La scaletta scivola veloce senza ulteriori intoppi, un pezzo in fila all’altro, rare pause, ancora più rari i commenti e le interazioni col pubblico. Qualche frase di rito: “è passato molto tempo dall’ultima data che abbiamo fatto in Italia” (14 novembre 2004, Torino, e qui evito ulteriori commenti), “è bello essere qui”, “che fighe le ragazze italiane”, e poi musica musica e solo musica. Diciotto brani incatenati e tre pezzi per l’encore fra cui quello che sembra essere l’interesse e preoccupazione principale dell’abbraccio umano sotto al palco: “Sex on fire! Sex on fire!”. Reclamato a gran voce, eseguito forse un po’ svogliatamente, sorrisi sardonici per la band quando capisce che, per i più, il testo della canzone è composto esclusivamente da quelle tre caldissime parole.

E si conclude, ghirigori pirotecnici e saluti. Tutti fuori.

Un’ultima manche di freddo e birra, mentre aspettiamo che si smaltisca un po’ la calca fra cazzeggi multipli e un po’ di autolesionismo.
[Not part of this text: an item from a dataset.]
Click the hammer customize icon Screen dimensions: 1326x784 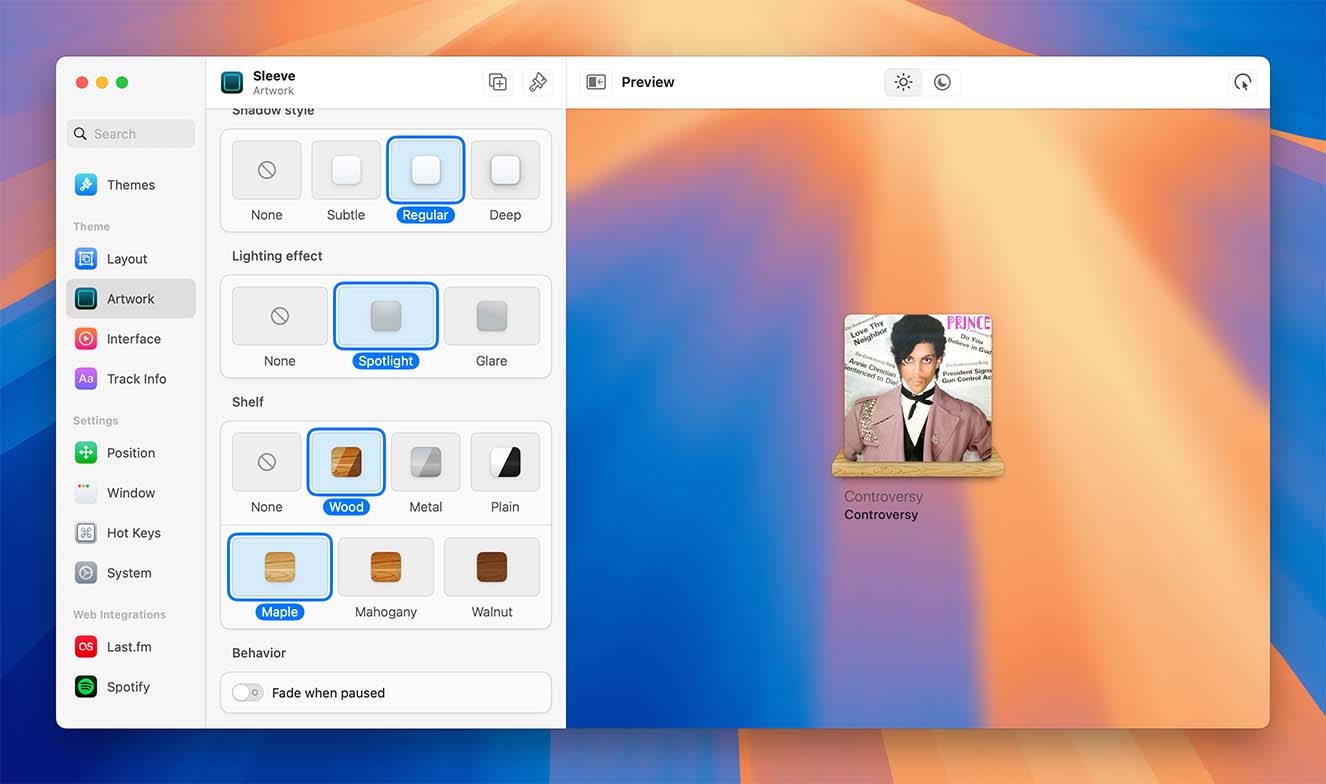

Ma la notte è ancora giovane, e c’è tutta una lunga lista di aneddoti ancora da vivere e raccontare: dai pasticcini radioattivi sepolti e seminati di fronte a una mini cooper, allo scambio culturale col Brasile, dalle lotte armate con alcol e bicchieri di vetro a scene che resteranno scolpite nella memoria per molto, molto tempo.